### EXERCISE REQUIREMENTS
Each line below from the line with "Screen dimensions: 1400x861" to the line with "Toggle the MySQL Driver checkbox" must be copied exactly, including those two, and no picture may appear in the copy.

### GIVEN RECORDS

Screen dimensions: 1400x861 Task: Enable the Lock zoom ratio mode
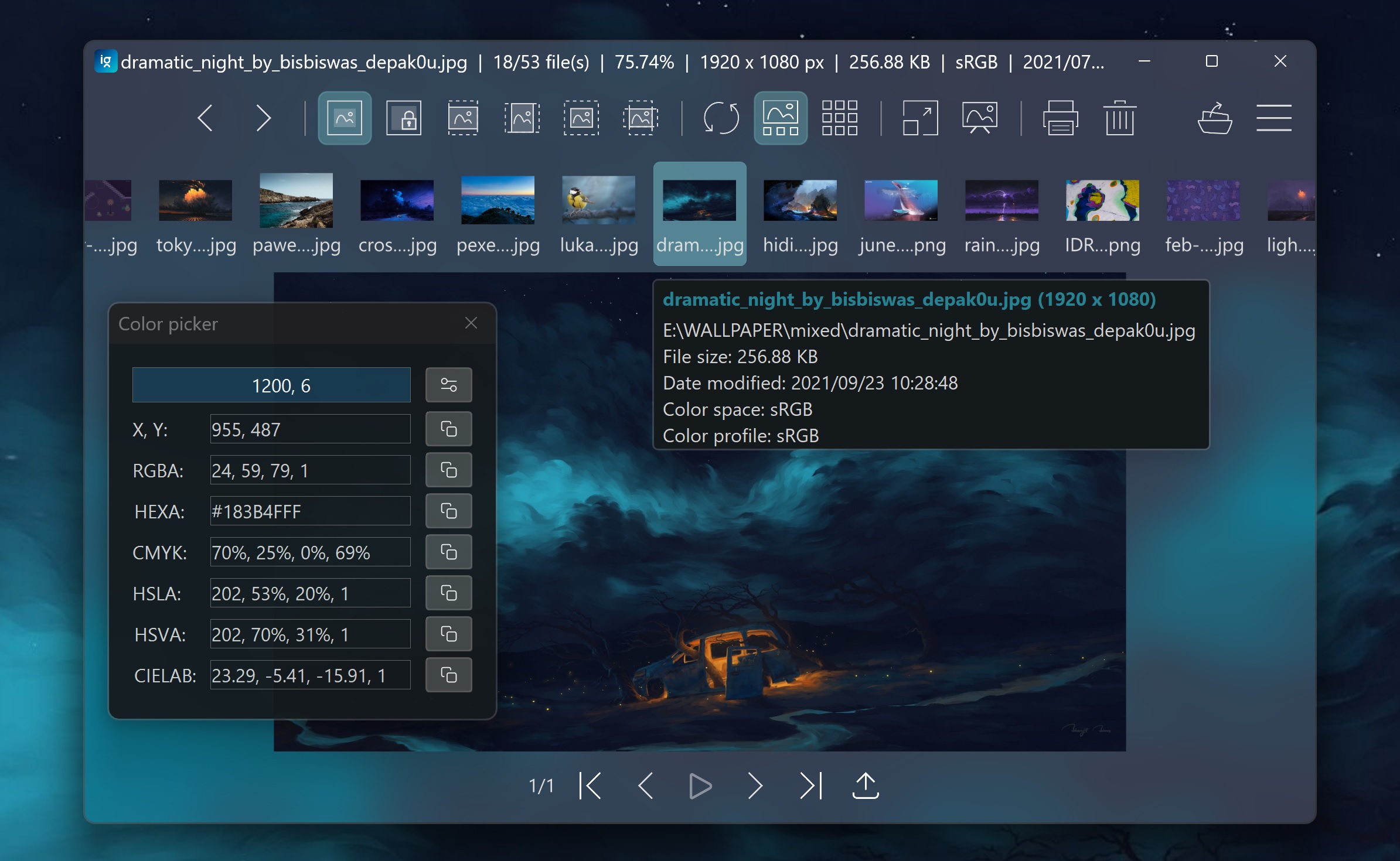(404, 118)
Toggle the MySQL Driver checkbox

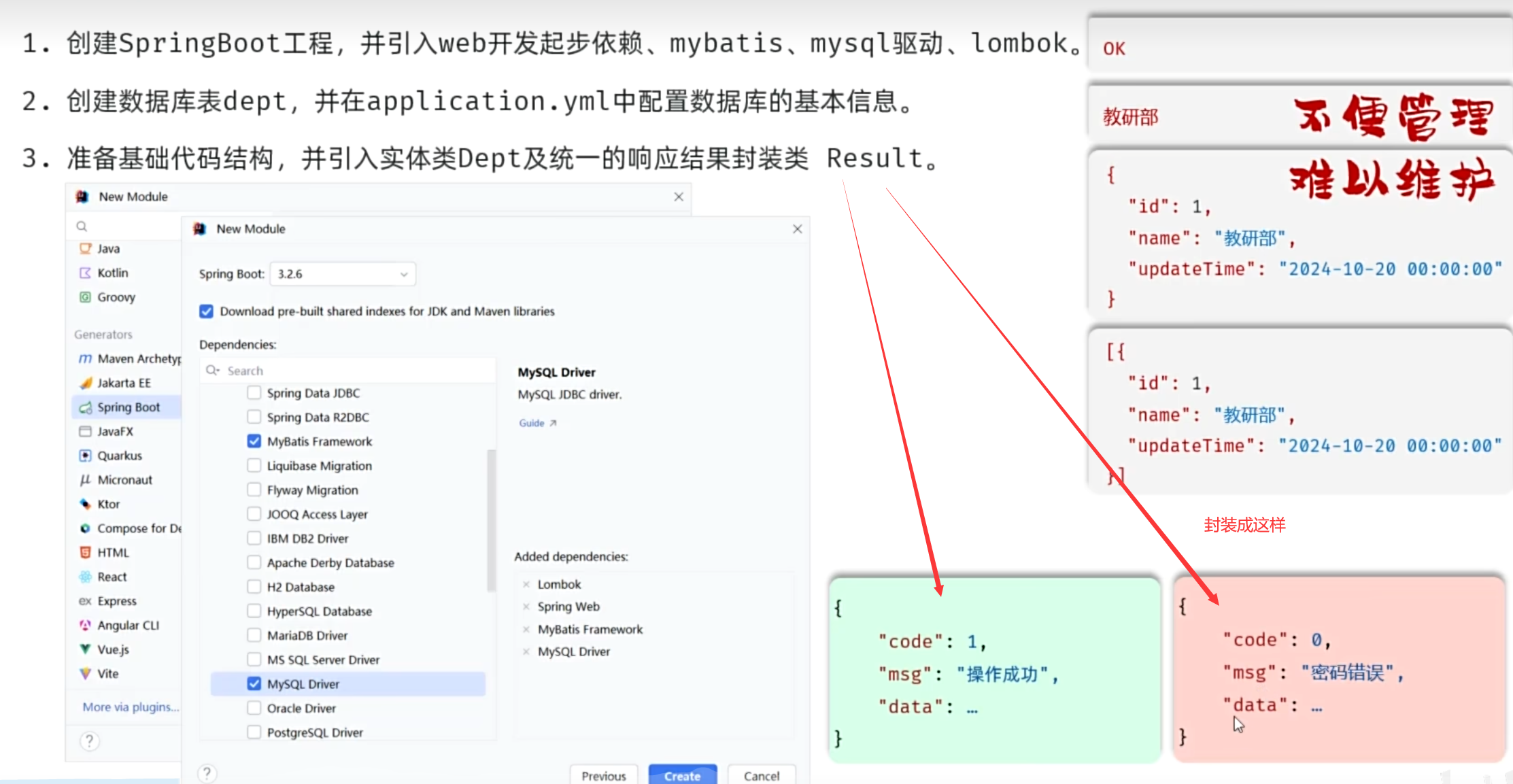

* * *

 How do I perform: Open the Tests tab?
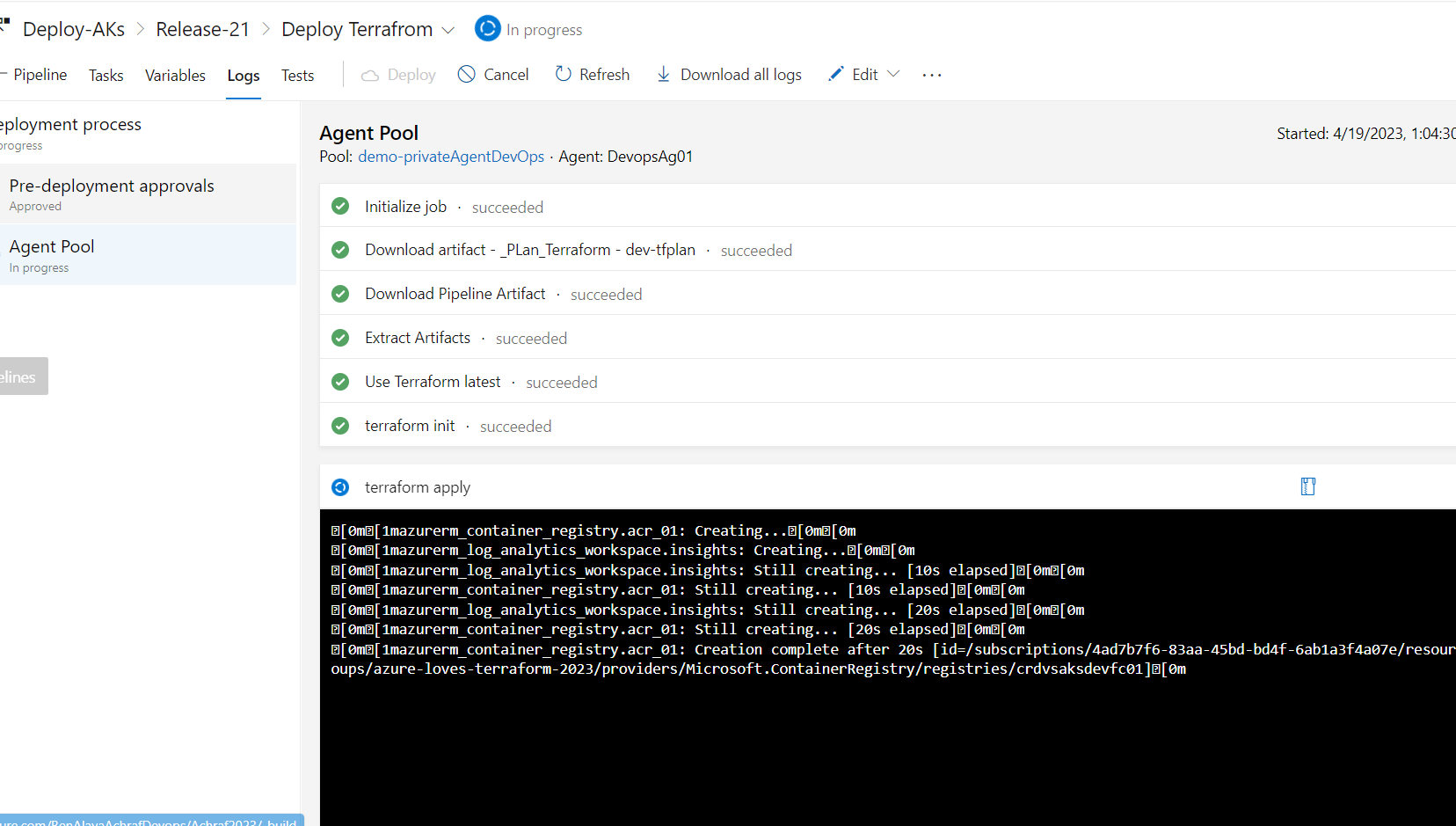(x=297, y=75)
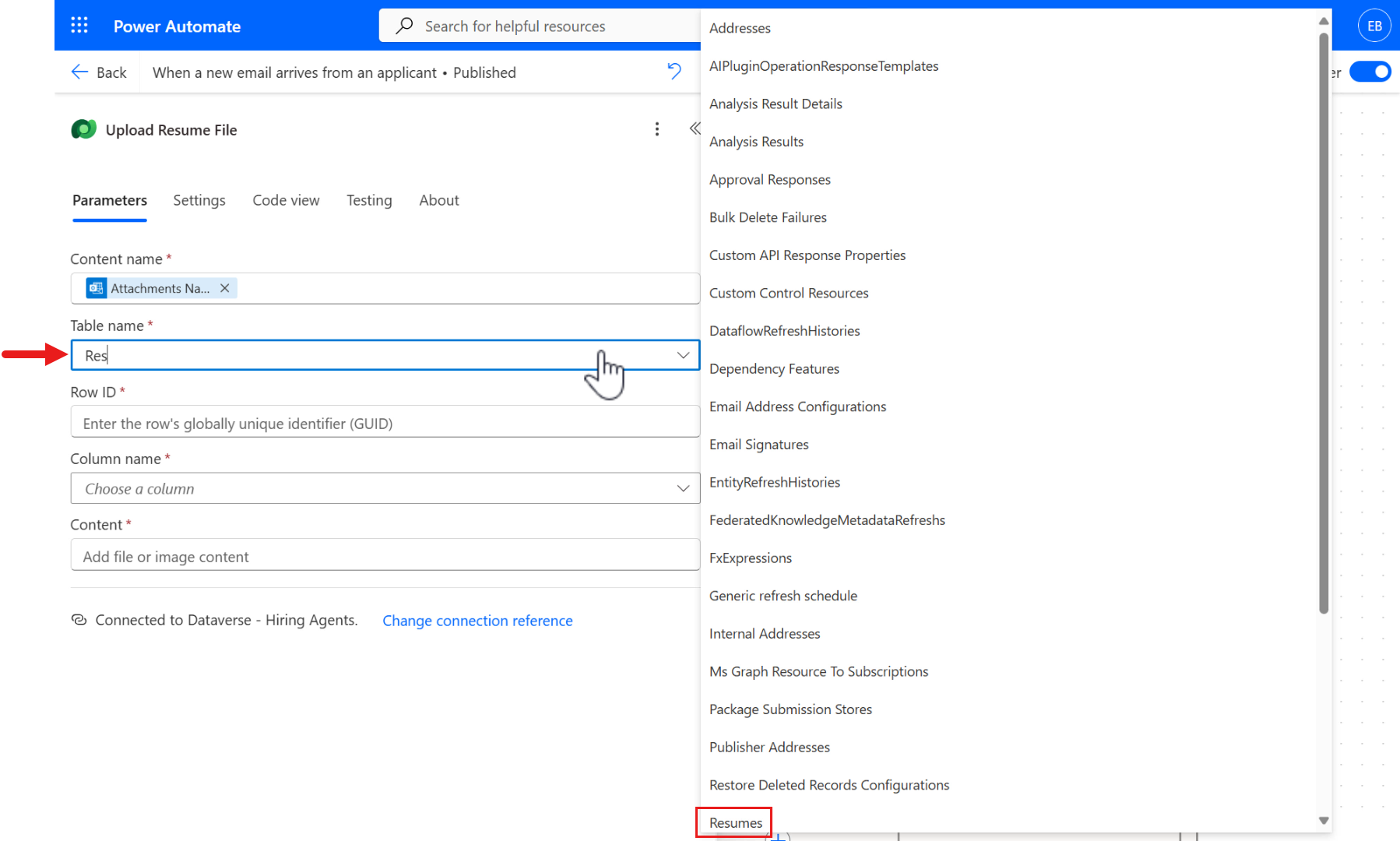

### ANSWER TO THIS TASK
Screen dimensions: 1400x861 Task: Enable the Lock zoom ratio mode
(404, 118)
Toggle the MySQL Driver checkbox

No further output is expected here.